--- START ---
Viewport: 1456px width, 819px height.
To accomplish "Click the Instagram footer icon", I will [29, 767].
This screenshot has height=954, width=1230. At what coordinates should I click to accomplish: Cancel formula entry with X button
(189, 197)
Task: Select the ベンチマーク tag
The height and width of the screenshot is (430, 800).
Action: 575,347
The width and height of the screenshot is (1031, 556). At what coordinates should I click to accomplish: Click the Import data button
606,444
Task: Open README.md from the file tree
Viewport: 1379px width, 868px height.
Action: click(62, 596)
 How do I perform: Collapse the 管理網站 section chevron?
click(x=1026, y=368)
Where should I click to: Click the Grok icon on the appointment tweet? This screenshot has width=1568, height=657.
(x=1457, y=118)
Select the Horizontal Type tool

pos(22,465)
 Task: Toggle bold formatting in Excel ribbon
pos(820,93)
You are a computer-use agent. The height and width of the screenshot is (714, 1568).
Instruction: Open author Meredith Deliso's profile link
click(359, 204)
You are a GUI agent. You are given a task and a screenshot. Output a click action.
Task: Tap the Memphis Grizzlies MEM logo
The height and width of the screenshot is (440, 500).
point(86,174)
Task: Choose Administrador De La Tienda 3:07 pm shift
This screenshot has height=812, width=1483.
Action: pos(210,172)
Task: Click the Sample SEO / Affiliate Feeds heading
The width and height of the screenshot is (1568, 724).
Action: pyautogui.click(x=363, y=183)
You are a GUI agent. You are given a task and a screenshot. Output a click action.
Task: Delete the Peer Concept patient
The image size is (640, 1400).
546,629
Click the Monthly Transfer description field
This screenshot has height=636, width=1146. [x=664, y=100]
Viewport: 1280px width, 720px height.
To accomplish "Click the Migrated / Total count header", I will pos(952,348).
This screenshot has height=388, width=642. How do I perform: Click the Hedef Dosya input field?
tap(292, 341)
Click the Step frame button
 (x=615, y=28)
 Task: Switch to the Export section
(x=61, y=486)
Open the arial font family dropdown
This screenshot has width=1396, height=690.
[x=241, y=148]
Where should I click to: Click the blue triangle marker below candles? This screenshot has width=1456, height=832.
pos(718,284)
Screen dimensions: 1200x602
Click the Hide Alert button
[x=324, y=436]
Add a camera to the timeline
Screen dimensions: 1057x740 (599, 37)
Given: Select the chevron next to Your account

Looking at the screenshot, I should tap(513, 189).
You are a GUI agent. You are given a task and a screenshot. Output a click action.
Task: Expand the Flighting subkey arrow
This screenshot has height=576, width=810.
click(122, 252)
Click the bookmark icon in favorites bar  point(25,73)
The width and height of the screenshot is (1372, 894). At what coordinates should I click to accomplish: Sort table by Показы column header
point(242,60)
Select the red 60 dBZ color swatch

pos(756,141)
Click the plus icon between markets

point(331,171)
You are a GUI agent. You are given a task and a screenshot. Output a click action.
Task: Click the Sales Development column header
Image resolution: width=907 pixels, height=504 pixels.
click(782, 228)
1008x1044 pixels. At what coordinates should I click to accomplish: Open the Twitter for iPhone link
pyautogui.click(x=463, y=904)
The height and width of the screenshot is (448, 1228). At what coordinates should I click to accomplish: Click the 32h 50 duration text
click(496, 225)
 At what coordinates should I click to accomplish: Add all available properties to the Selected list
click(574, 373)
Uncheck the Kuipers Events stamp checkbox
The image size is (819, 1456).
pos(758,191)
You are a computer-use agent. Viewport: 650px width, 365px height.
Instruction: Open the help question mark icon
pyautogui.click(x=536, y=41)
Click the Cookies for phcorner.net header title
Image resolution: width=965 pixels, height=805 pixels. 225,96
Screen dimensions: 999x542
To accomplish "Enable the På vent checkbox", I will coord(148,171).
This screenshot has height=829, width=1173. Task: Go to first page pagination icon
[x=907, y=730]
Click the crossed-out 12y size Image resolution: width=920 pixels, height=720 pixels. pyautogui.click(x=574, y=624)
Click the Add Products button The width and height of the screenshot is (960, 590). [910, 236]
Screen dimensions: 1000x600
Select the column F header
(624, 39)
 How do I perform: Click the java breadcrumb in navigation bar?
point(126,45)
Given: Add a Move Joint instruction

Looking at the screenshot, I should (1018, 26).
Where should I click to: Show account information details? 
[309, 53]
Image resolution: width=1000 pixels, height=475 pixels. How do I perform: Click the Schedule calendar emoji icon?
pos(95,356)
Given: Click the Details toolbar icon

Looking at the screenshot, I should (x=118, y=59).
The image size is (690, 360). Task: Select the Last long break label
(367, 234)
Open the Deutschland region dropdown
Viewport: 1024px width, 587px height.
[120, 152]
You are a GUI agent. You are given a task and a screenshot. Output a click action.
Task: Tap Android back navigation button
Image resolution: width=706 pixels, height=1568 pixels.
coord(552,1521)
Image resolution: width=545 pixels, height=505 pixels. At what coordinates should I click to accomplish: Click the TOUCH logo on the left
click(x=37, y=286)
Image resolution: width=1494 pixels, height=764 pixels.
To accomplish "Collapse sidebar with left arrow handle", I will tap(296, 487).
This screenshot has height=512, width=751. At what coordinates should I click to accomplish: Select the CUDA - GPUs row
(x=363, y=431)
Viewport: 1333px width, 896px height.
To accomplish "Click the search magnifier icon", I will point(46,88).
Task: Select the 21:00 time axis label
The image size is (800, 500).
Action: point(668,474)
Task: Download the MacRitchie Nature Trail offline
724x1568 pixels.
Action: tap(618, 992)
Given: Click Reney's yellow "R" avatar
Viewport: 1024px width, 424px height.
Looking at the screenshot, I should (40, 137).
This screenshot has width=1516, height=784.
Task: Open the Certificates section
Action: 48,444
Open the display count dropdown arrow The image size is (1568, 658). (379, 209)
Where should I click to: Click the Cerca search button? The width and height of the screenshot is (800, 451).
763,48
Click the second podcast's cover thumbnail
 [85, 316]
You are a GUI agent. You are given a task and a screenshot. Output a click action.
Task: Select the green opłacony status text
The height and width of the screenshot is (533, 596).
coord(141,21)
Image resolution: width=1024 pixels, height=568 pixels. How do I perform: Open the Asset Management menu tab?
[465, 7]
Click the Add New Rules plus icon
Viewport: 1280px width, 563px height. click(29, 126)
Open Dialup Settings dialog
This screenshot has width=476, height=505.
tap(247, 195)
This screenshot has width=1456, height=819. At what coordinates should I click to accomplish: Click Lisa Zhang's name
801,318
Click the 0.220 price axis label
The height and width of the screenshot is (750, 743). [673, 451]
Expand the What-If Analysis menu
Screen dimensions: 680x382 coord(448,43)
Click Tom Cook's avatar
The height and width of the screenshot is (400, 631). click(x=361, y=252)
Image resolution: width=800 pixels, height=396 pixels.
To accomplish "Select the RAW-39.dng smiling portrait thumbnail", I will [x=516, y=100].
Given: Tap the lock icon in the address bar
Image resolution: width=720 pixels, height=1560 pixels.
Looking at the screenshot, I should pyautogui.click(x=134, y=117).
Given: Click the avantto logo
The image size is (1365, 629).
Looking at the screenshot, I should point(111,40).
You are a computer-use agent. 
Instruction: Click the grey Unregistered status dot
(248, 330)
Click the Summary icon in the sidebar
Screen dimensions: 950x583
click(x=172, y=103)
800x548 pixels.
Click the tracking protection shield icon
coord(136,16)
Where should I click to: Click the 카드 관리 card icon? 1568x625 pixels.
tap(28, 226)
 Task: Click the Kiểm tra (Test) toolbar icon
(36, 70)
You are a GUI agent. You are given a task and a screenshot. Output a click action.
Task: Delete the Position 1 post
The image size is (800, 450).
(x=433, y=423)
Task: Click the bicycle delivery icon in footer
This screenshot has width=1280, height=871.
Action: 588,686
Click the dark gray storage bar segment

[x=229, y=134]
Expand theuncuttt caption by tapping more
--- END ---
● Work request: When "computer" shows up in a line of the material, report that line.

● Response below:
You are a computer-use agent. The height and width of the screenshot is (714, 1568).
You are a computer-use agent. Viewport: 650px width, 365px height.
You are a computer-use agent. 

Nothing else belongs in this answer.